**WHAT IS NEEDED:** Please repeat the line that contains "Instruction: Toggle the 急速充電非対応 dark card" and every line after it, exactly, through the end of the records.

..........

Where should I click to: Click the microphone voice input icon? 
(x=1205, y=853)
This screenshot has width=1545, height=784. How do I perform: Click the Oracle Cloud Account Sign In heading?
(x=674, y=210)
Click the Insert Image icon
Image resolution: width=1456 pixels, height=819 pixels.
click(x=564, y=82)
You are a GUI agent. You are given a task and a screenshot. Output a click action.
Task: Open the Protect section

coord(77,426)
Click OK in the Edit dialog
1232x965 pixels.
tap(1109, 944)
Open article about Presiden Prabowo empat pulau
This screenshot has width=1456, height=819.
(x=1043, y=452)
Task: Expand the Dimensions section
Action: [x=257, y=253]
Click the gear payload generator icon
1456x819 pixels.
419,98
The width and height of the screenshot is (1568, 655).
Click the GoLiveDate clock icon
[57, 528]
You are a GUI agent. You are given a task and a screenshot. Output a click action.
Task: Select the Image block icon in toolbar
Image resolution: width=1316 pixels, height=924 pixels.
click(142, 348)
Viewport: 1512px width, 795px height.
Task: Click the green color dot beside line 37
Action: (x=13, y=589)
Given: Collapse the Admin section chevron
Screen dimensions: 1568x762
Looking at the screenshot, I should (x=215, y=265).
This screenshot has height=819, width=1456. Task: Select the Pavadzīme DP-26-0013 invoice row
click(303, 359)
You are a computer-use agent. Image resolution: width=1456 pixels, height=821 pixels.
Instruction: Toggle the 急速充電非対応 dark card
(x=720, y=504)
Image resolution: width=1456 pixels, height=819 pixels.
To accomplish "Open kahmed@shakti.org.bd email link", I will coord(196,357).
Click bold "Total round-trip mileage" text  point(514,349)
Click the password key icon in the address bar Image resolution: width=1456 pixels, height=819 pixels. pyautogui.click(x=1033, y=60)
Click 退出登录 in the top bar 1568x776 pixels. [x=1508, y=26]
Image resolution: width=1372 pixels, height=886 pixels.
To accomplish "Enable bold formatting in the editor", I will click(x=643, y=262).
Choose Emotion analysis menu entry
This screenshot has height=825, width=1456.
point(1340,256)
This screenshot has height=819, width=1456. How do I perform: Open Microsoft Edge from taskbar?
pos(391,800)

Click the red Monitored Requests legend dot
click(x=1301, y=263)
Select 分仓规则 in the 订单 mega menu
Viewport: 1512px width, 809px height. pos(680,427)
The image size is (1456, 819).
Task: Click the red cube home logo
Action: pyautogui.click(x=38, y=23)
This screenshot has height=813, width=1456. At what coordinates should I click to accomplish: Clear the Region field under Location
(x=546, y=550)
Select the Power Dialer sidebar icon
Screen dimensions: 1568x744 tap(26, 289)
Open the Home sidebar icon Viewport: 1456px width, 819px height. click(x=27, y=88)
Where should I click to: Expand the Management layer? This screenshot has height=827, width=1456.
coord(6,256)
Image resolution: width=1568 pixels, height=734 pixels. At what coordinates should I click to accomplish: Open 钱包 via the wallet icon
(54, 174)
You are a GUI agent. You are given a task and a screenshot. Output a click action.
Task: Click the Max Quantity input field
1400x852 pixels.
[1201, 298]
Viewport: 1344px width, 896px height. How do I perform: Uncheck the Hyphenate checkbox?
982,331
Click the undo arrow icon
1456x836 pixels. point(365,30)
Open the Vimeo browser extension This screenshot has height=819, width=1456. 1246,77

..........

**OUTPUT OF THE TASK:**
Instruction: Toggle the 急速充電非対応 dark card
(x=720, y=504)
Image resolution: width=1456 pixels, height=819 pixels.
To accomplish "Open kahmed@shakti.org.bd email link", I will coord(196,357).
Click bold "Total round-trip mileage" text  point(514,349)
Click the password key icon in the address bar Image resolution: width=1456 pixels, height=819 pixels. pyautogui.click(x=1033, y=60)
Click 退出登录 in the top bar 1568x776 pixels. [x=1508, y=26]
Image resolution: width=1372 pixels, height=886 pixels.
To accomplish "Enable bold formatting in the editor", I will click(x=643, y=262).
Choose Emotion analysis menu entry
This screenshot has height=825, width=1456.
point(1340,256)
This screenshot has height=819, width=1456. How do I perform: Open Microsoft Edge from taskbar?
pos(391,800)

Click the red Monitored Requests legend dot
click(x=1301, y=263)
Select 分仓规则 in the 订单 mega menu
Viewport: 1512px width, 809px height. pos(680,427)
The image size is (1456, 819).
Task: Click the red cube home logo
Action: pyautogui.click(x=38, y=23)
This screenshot has height=813, width=1456. At what coordinates should I click to accomplish: Clear the Region field under Location
(x=546, y=550)
Select the Power Dialer sidebar icon
Screen dimensions: 1568x744 tap(26, 289)
Open the Home sidebar icon Viewport: 1456px width, 819px height. click(x=27, y=88)
Where should I click to: Expand the Management layer? This screenshot has height=827, width=1456.
coord(6,256)
Image resolution: width=1568 pixels, height=734 pixels. At what coordinates should I click to accomplish: Open 钱包 via the wallet icon
(54, 174)
You are a GUI agent. You are given a task and a screenshot. Output a click action.
Task: Click the Max Quantity input field
1400x852 pixels.
[1201, 298]
Viewport: 1344px width, 896px height. How do I perform: Uncheck the Hyphenate checkbox?
982,331
Click the undo arrow icon
1456x836 pixels. point(365,30)
Open the Vimeo browser extension This screenshot has height=819, width=1456. 1246,77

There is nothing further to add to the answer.